(ASSIGNED TASK): Go through the data and report each line that holds the string "agent".

------------------------

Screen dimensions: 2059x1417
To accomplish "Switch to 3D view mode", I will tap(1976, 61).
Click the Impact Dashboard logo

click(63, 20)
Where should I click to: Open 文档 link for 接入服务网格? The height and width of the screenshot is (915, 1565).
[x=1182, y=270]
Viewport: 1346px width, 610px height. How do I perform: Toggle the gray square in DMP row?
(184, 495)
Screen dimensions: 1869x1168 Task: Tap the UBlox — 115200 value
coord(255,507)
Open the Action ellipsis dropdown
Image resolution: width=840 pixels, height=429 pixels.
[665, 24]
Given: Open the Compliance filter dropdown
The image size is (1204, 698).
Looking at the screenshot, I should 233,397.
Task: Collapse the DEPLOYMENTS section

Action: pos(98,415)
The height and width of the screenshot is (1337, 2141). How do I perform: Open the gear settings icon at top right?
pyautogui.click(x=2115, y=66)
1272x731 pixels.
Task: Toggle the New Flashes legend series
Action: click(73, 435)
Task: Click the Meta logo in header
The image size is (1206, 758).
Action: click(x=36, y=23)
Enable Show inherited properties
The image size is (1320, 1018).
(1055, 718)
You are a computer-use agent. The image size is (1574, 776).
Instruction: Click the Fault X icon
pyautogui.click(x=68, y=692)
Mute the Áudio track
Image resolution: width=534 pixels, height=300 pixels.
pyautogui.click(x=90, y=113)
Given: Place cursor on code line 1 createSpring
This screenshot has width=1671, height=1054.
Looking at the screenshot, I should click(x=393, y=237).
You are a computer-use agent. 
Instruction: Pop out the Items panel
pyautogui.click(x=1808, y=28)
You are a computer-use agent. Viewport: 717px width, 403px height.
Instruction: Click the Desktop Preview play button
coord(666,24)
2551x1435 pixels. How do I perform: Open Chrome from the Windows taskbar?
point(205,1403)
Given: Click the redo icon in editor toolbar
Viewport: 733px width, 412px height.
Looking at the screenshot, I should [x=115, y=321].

------------------------

(SOLVED PROBLEM):
You are a computer-use agent. The image size is (1574, 776).
You are a computer-use agent. 
You are a computer-use agent. Viewport: 717px width, 403px height.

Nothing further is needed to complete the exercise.